Format the records below as a Markdown table with two columns, Row and Line: number each row in order and place the full text of each line beside its number, omitting any blank lines.

SUPPLIED MATERIAL:

## BEGIN

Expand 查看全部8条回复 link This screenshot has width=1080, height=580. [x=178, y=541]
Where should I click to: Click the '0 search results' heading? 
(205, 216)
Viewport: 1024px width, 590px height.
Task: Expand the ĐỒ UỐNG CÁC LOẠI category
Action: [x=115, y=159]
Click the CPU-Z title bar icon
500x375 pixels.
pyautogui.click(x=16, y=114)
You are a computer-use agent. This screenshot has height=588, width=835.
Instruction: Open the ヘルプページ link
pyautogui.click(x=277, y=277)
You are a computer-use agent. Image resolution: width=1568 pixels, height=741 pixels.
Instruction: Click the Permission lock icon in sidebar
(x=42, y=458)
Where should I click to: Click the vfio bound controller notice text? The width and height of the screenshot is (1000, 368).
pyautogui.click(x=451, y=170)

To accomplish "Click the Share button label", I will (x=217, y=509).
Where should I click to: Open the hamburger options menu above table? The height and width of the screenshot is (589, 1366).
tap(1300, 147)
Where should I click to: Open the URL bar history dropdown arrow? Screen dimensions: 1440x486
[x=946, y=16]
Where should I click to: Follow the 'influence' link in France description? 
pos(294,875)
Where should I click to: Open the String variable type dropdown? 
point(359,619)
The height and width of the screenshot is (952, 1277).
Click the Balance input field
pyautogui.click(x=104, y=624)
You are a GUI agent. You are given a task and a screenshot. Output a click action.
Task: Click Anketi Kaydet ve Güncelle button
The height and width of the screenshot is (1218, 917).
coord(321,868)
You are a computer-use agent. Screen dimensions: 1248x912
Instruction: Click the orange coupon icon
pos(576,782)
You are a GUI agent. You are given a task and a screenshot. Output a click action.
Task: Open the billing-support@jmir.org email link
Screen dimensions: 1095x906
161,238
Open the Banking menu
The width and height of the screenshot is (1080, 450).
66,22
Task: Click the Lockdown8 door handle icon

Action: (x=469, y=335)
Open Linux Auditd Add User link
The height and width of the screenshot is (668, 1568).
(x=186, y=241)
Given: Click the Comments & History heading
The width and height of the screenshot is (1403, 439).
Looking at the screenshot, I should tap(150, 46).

## END

SOLUTION:
| Row | Line |
|---|---|
| 1 | Expand 查看全部8条回复 link This screenshot has width=1080, height=580. [x=178, y=541] |
| 2 | Where should I click to: Click the '0 search results' heading?  |
| 3 | (205, 216) |
| 4 | Viewport: 1024px width, 590px height. |
| 5 | Task: Expand the ĐỒ UỐNG CÁC LOẠI category |
| 6 | Action: [x=115, y=159] |
| 7 | Click the CPU-Z title bar icon |
| 8 | 500x375 pixels. |
| 9 | pyautogui.click(x=16, y=114) |
| 10 | You are a computer-use agent. This screenshot has height=588, width=835. |
| 11 | Instruction: Open the ヘルプページ link |
| 12 | pyautogui.click(x=277, y=277) |
| 13 | You are a computer-use agent. Image resolution: width=1568 pixels, height=741 pixels. |
| 14 | Instruction: Click the Permission lock icon in sidebar |
| 15 | (x=42, y=458) |
| 16 | Where should I click to: Click the vfio bound controller notice text? The width and height of the screenshot is (1000, 368). |
| 17 | pyautogui.click(x=451, y=170) |
| 18 | To accomplish "Click the Share button label", I will (x=217, y=509). |
| 19 | Where should I click to: Open the hamburger options menu above table? The height and width of the screenshot is (589, 1366). |
| 20 | tap(1300, 147) |
| 21 | Where should I click to: Open the URL bar history dropdown arrow? Screen dimensions: 1440x486 |
| 22 | [x=946, y=16] |
| 23 | Where should I click to: Follow the 'influence' link in France description?  |
| 24 | pos(294,875) |
| 25 | Where should I click to: Open the String variable type dropdown?  |
| 26 | point(359,619) |
| 27 | The height and width of the screenshot is (952, 1277). |
| 28 | Click the Balance input field |
| 29 | pyautogui.click(x=104, y=624) |
| 30 | You are a GUI agent. You are given a task and a screenshot. Output a click action. |
| 31 | Task: Click Anketi Kaydet ve Güncelle button |
| 32 | The height and width of the screenshot is (1218, 917). |
| 33 | coord(321,868) |
| 34 | You are a computer-use agent. Screen dimensions: 1248x912 |
| 35 | Instruction: Click the orange coupon icon |
| 36 | pos(576,782) |
| 37 | You are a GUI agent. You are given a task and a screenshot. Output a click action. |
| 38 | Task: Open the billing-support@jmir.org email link |
| 39 | Screen dimensions: 1095x906 |
| 40 | 161,238 |
| 41 | Open the Banking menu |
| 42 | The width and height of the screenshot is (1080, 450). |
| 43 | 66,22 |
| 44 | Task: Click the Lockdown8 door handle icon |
| 45 | Action: (x=469, y=335) |
| 46 | Open Linux Auditd Add User link |
| 47 | The height and width of the screenshot is (668, 1568). |
| 48 | (x=186, y=241) |
| 49 | Given: Click the Comments & History heading |
| 50 | The width and height of the screenshot is (1403, 439). |
| 51 | Looking at the screenshot, I should tap(150, 46). |